L’organico scelto è minimale ma non riduttivo; ovviamente il pianoforte come elemento condiviso (di ridondanza armonica completa ed essenziale), poi il violoncello (per far vibrare il corpo sonoro di passione) e infine le due voci opposte, dialoganti ma irriducibili nel loro carattere, come il polo positivo e quello negativo che si cercano e a volte si trovano ( un mezzosoprano e una voce d’epoca testimone di ricordi vivi anni ’60). Altri strumenti e interpreti intervengono opportunamente in omaggio alle composizioni e alle sonorità, in particolare la chitarra.

Il concerto mantiene il massimo rispetto per il tessuto melodico e le tonalità originali dei brani, affrontati  con esperienza e sapienza tecnica da concertisti classici di lungo corso, complici di reduci impenitenti “dell’altro mondo”(il Rock) per dare un contributo narrativo a questa nuova esplorazione di una leggenda musicale  fine 20°secolo non solo fatta di canzoni.

 Emerge anzitutto il libero divertimento, perchè è il piacere, più che il rigore musicale, che guida questo intrattenimento di due mondi e due pubblici apparentemente così distanti .

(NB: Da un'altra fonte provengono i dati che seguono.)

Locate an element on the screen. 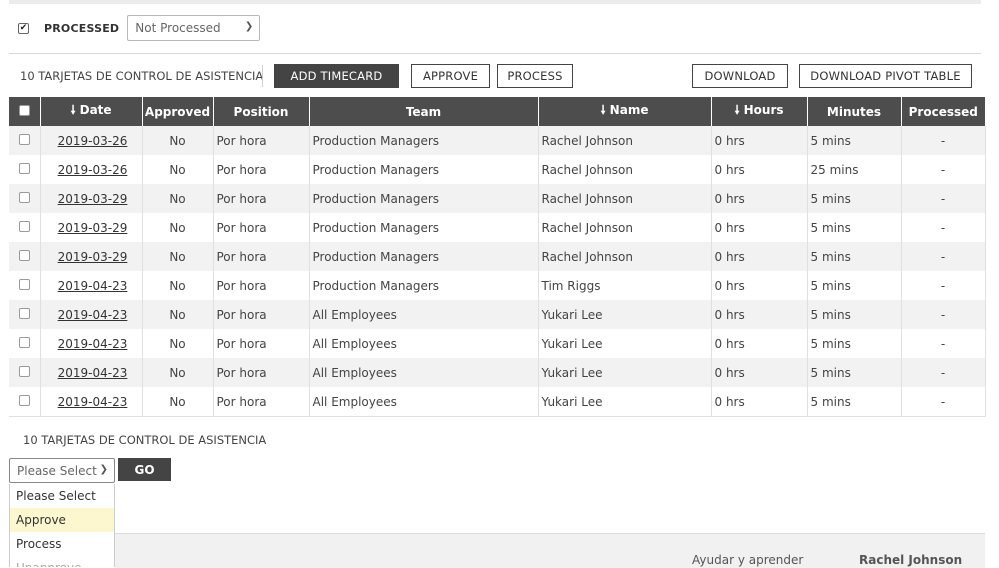 This screenshot has height=568, width=999. date-header-label: Date is located at coordinates (96, 110).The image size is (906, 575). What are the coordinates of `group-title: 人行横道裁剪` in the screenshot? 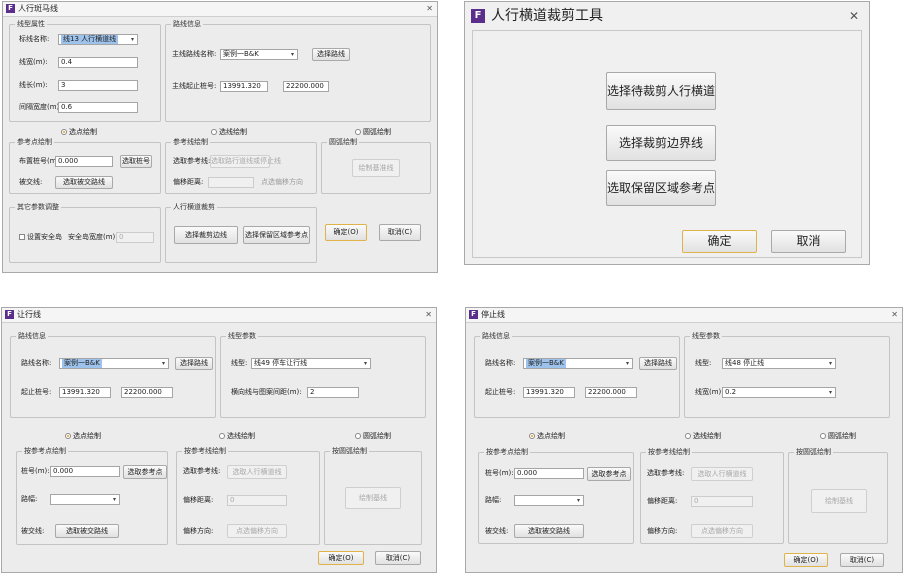 It's located at (194, 207).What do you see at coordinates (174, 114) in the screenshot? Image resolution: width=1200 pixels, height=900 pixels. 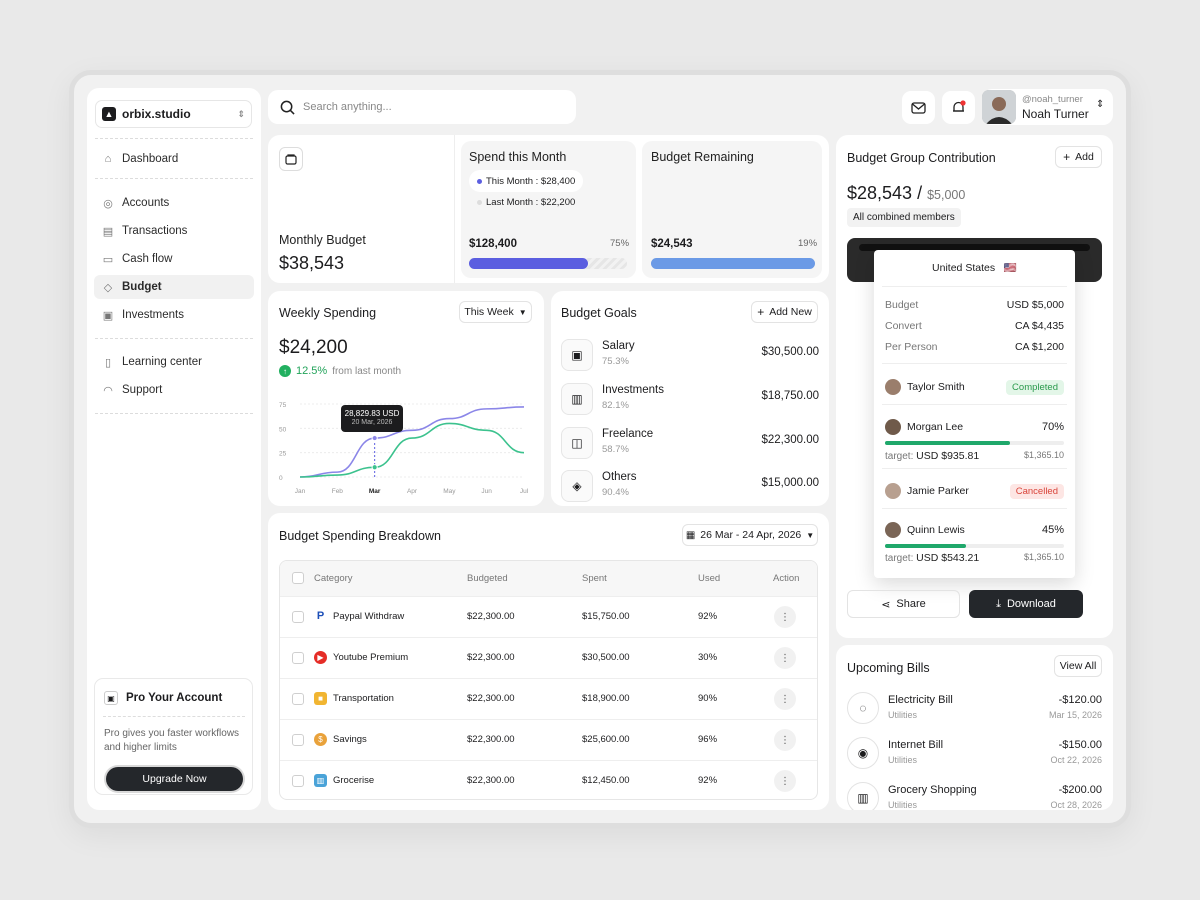 I see `workspace-switcher: ▲ orbix.studio ⇕` at bounding box center [174, 114].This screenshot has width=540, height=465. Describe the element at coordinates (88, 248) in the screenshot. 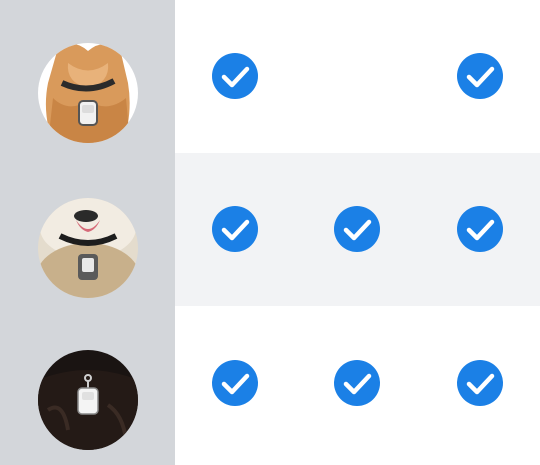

I musicisti sono stati capaci di tuffarsi coraggiosamente nel diverso, battendo la bandiera della disinvoltura e ammainando quella della certezza, dividendosi equamente la responsabilità per gli arrangiamenti e la scelta dei brani più fecondi e adatti all’esperimento.

I Beatles vengono qui vestiti in classico e il classico rende onore ai Beatles. Un tributo analogo all’investitura nobiliare che la Corona britannica ha voluto concedere a quattro ragazzi di Liverpool, nati poveri e incolti, che hanno saputo rivitalizzare la cultura, la musica e perfino l’economia del loro Paese. Le loro canzoni hanno contribuito a cambiare un poco anche  il mondo di tutti.

                                    Rock vocalist e narratore d’epoca: Enzo Maolucci

 

Il REPERTORIO: Brani di John Lennon , Paul McCartney e George Harrison composti tra il 1964 e il 1970

 

 

MARCO BONINO (Breve curriculum) – Collabora dal 2007 alle incisioni e ai concerti di E.M.

Cantante, compositore e chitarrista Rock torinese-

 Dal ’70 fa parte del celebre gruppo italiano “I Nuovi Angeli”- Si è esibito in Italia e all’estero insieme ad artisti americani e inglesi di fama internazionale come i mitici “Byrds”, David Bromberg, Mike Bloomfield- Ha suonato in studio e in concerto per Lucio Dalla e Ron - Ha composto brani per numerosi interpreti e gruppi di successo come Mal dei Primitives, “I Camaleonti”e “I Nuovi Angeli”- Nel ’99 è entrato nelle classifiche di vendita inglesi con il suo gruppo “The Blaze”- Attualmente affianca il lavoro di compositore a quello di produttore artistico  – Ha realizzato l’ultimo album di Enzo Maolucci musicandone anche due brani –  Raffinato ed esperto cultore del Rock primigenio, soprattutto dei Beatles, continua a tenere concerti con musicisti storici torinesi come Slep  in  tributo ai protagonisti del passato e alle loro “evergreen”.